2.) How many entrepreneurial ventures did you visit with Startup Safari?

A. Nishit sood- Founder,Yoma Group

B. Ashima Dewan-Product Manager Travel Triangle.

C. Ankur Warikoo – CEO Nearbuy.

D. Shreyasi Signh-Author of Wealth Wallahs. https//

E. Arjun Sri Hari- Partnerships,8minutes

F. Sandro Stephen-Regional Head, Indian Angel Network.

G. Kanika Tekriwal- Founder JetSetgo.

H. Ajay Chaturvedi-Entrepreneur and author.

I. Monce Abraham-Startup and Investment consultant.

J. Nishant Manchanda-Cofounder, India Network.

K. Gaurav Mehta-Chief Marketing Officer, Cardekho.

3.) Which was your favourite one and why?

I think I loved nearbuy CEO; I think amongst other entrepreneurial ventures and CEO’s we met Ankur Warikoo is one of the youthful, fun and energetic CEO’s, I really liked his personality and his business perspective. Unlike most CEO’s Ankur goes to work in casual clothing.

4.) What did you learn about yourself during your trip?

I always thought it is easy to adjust and adapt but that was not the case within my first days, I think maybe It is because I expected a formal standard quality of training that I am used to In South Africa or even more especially with the fact that it was global programme. Startup Safari programme was not formally structured. If there is one thing that was well planned it was the entrepreneurial ventures visits and rest we just took each day as it came. India reminded me to remain humble and be grateful for everything I have and make use of every opportunity presented.

5.) What was the most valuable thing you learnt as an entrepreneur?

Package yourself to sell yourself: Most entrepreneurs do not write and keep record of their stories and experiences as result many rich stories and moments fade away without being well captured. This was emphasised again by Shreyasi Signh who is an Author of Wealth Wallahs. She said, “As entrepreneurs it is better to write your own stories and keep record of every moment and that will be better than having some journalist capturing your stories from their own point of view.” Let your work speak for you.

6.) Tell us about some of the connections you made….

During the trip we also visited the South African Embassy in India and that was when we were told about the support that the Embassy gives South African entrepreneurs who are ready to scale up globally. I now know that should I wish to expand my projects SA embassy in India is one of the Embassies I should contact. I think embassies can also be used as mirror that will give us a true reflection of how far we are as country and how other counties view us. I am about to propose relationship (mentorship) with one of the Indian CEO’s (Ankur Warikoo-Nearbuy).

7.) Is there anything you will do differently after your time with Strartup Safari?

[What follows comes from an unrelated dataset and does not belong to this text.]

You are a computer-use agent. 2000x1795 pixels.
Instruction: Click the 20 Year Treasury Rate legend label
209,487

One of the things I will do differently is to try to be more effective and efficient. Being an entrepreneur is not easy especially when starting something from beginning, sometimes along the journey one becomes lonely and demoralised as result progress is very poor due to procrastination.

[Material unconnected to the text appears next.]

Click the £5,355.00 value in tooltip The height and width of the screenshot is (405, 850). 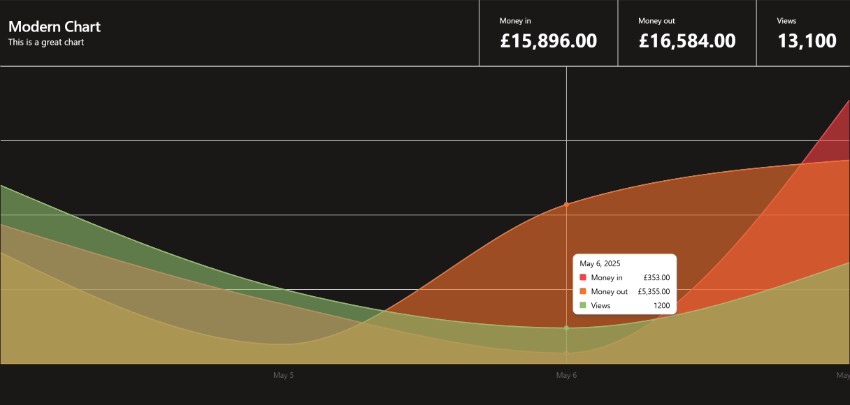[x=654, y=292]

8.) What part of the trip inspired you the most?

Seeing beautiful counties such as Dubai reminded me that hard works pays off and if one can continue with dedication and persistence more goals will be achieved and more dreams will come true.

9.) After everything you learnt, what is one thing you’d like to pass on to the ACTIVATE network?

Activators should make use of every opportunity presented to them, mostly stop expecting much from A! Organization the least one should expect is necessary tools and support. One of the criteria/requirements Indian funders expect from startup entrepreneurs is seeing an effective team and finding a team especially as beginner is not easy for people who come with different expectations and goals. Therefore Activators should start working together, more collaboration will result in more successful stories.

10.) And lastly, would you do it again?

Yes of course, Indian government offers entrepreneurial support and opportunities particularly for beginners and what is more nice is the fact that you don’t have to be Indian to access or benefit from Indian opportunities, you just have to be based in India to operate.